Accordingly, the court ordered the amendment of the constitution of the CLR and its membership application forms and procedures to ensure that every unionized employer subject to the Construction Industry Labour Relations Act was qualified and entitled to join the CLR as a member. Directors can have no discretion to refuse membership to a unionized employer.
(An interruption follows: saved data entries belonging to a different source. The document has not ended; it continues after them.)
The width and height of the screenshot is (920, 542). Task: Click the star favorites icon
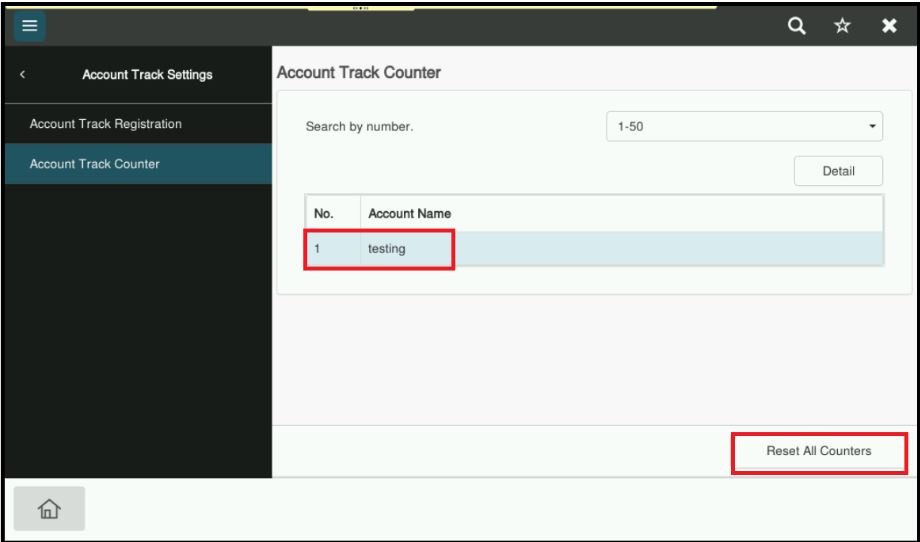842,24
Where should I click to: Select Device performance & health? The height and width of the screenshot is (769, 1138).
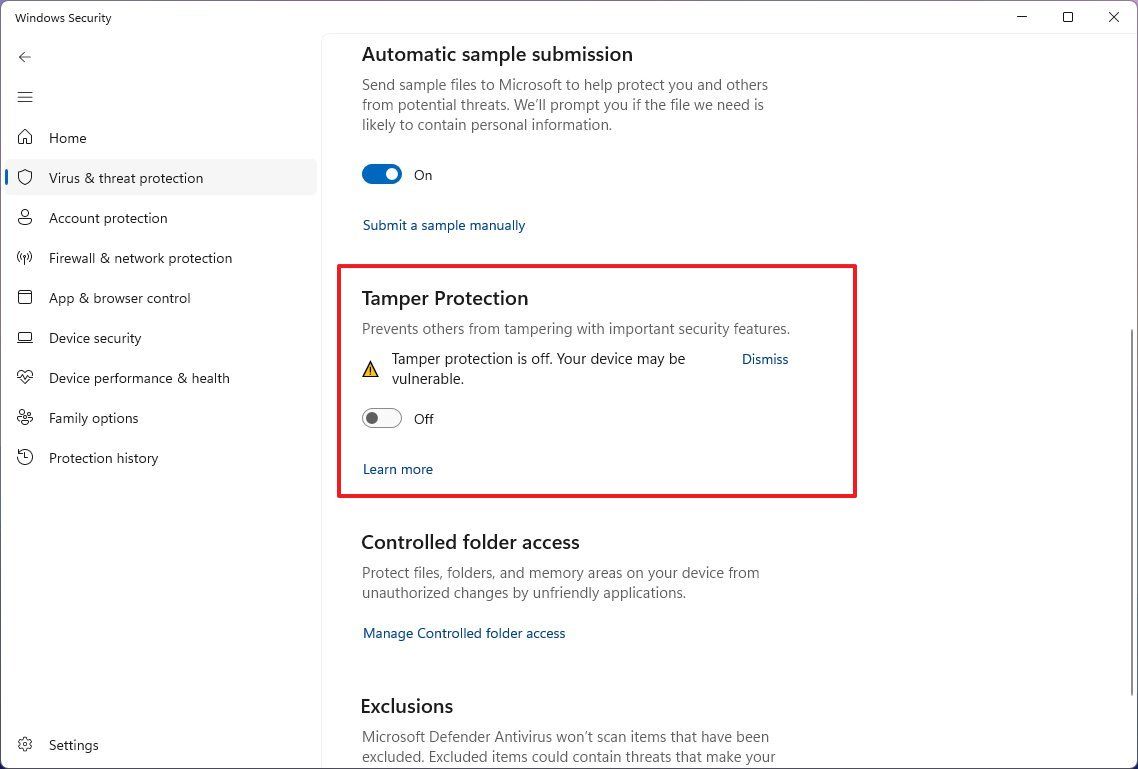(138, 378)
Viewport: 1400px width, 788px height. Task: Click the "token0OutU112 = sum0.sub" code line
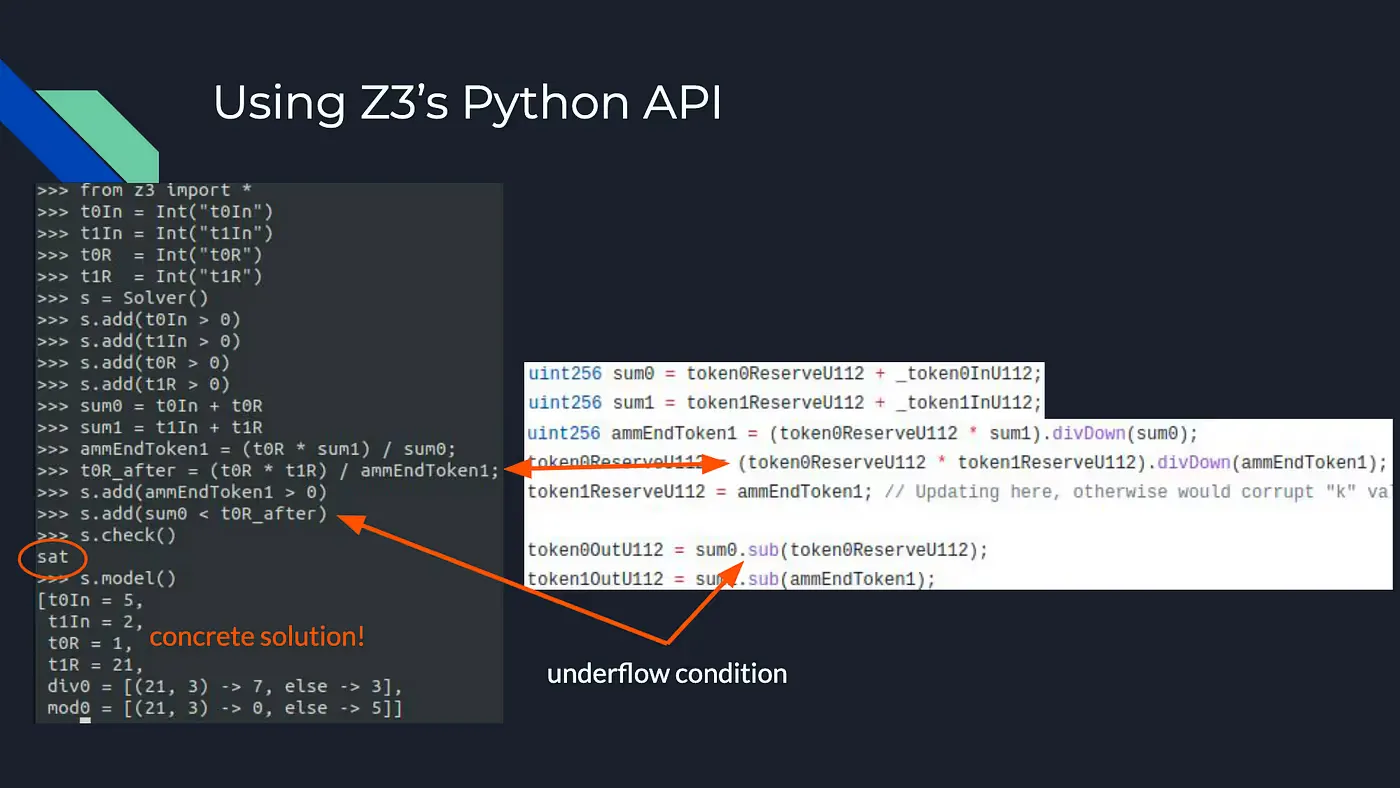(757, 550)
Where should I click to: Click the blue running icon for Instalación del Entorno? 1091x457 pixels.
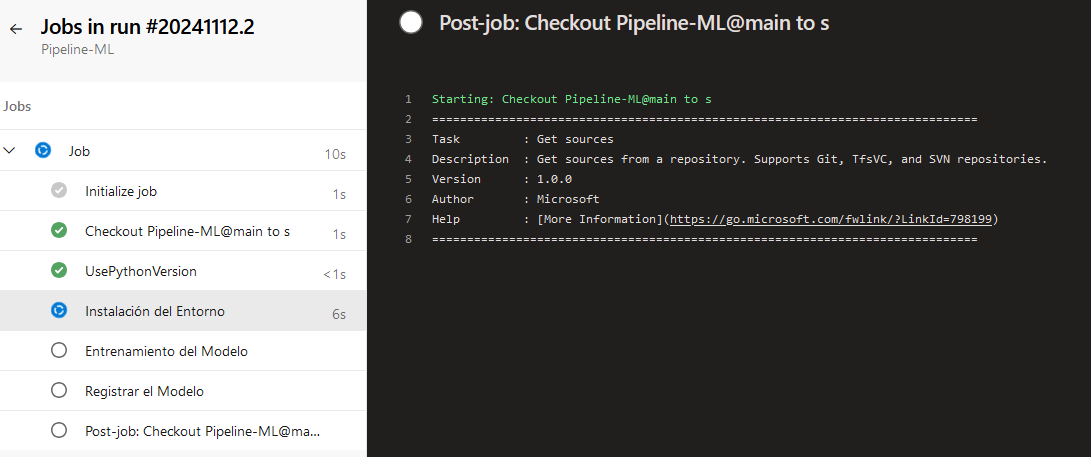(x=59, y=311)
Finally, Justice Baynton found that CLR could not justifiably charge fees to the plaintiffs in respect of the period of time when they had been denied membership in CLR.

(b) Appeal

CLR appealed the trial judge's ruling to the Saskatchewan Court of Appeal. However, the Court of Appeal affirmed the conclusions and largely the analysis of the trial judge and, accordingly, dismissed the appeal, stating that repetition of the trial judge's analysis would be pointless.

3. Key Observations

The facts of PLC Industrial Constructors are unusual, in that there was overarching provincial legislation which was found to effectively dictate the membership of the non-profit corporation. Therefore, it was appropriate for the courts to invoke the oppression remedy to force the corporation to widen its membership criteria to no longer exclude the plaintiff employers. Only in rare circumstances will a non-member be able to invoke the oppression remedy under corporate legislation to force their way in as members of a non-profit corporation.